This is a a picture of me in front of the East-Side-Gallery in East-Berlin. It's a part of the Berlin Wall which was painted by artists after the peaceful revolution of 1989.
My boyfried and me did a one day-sightseeing tour and the wall was of course a place I wanted to show him. Although I never lived in Berlin only just in a small town one hour to go by car - Berlin feels close to my mind and heart. Somehow it feels like coming home but then there is still a feeling of strangeness. I quess this is part of my mixed feelings when it comes to topics like homeland" or "being german" or even being born and raised in East Germany and former GDR. All this stuff is not that easy to explain. But I quess, if I had to tell someone what's all that about for me, I would take them to Berlin.

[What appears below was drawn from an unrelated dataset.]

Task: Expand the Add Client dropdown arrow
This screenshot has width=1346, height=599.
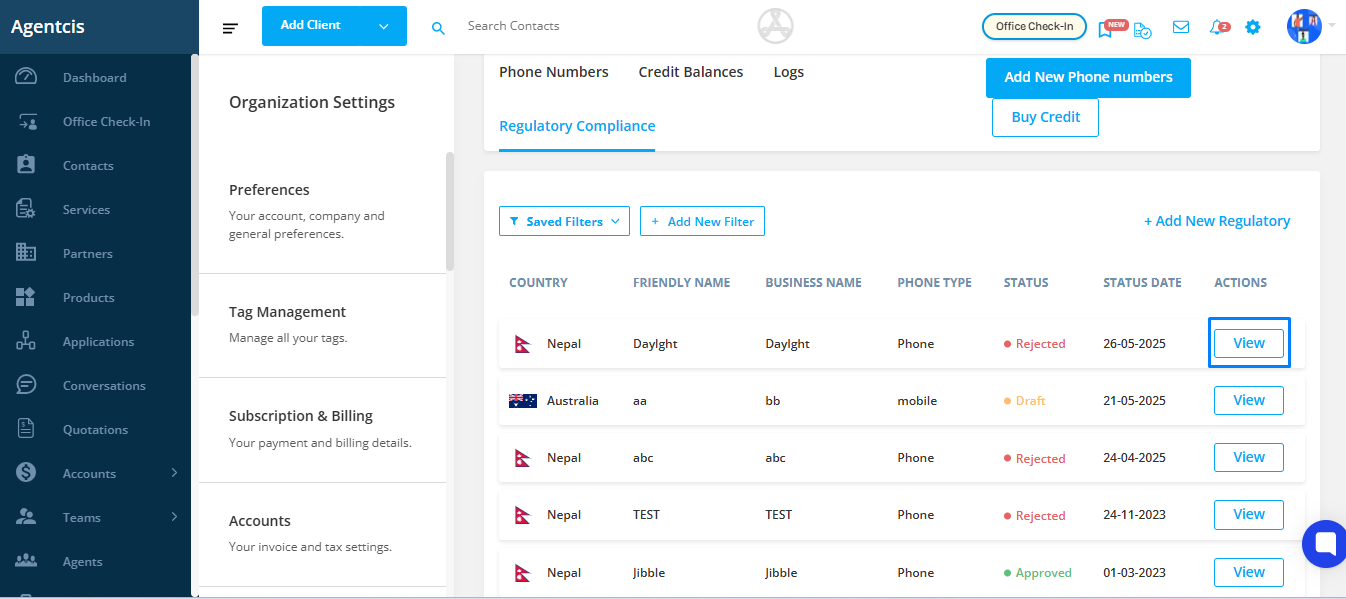Action: coord(384,26)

Curious enough, when we visited the "Fernsehturm" I happened to find a shop, that sells original products of East Germany.
For those who can't understand my excitement: this stuff is part of my childhood and also hard to get. Firstly, because I live one thounsand kilometres away from Berlin and secondly because the state of my childhood does not exist anymore. It was more or less erased. After 1989 East Germany tried to catch up to the rest of Germany. This ment rapid modernisation in all fields of society, which is of course a good thing to do and East Germany was desperately in need for restoration.
But somehow this was a "tabula rasa" which swept off even the good parts of people's former lives.
Maybe this is a cause why lots of East Germans feel rather nostalgic about their past. Some people keep saying "It wasn't all bad stuff we had.." and mean that they felt safe and sheltered in these days. Historical facts and personal memories do not always go together as people tend to sugarcoat their views over the years.
So do I. And sometimes I cant help to feel a bit wistful about the good old days, whenever that was.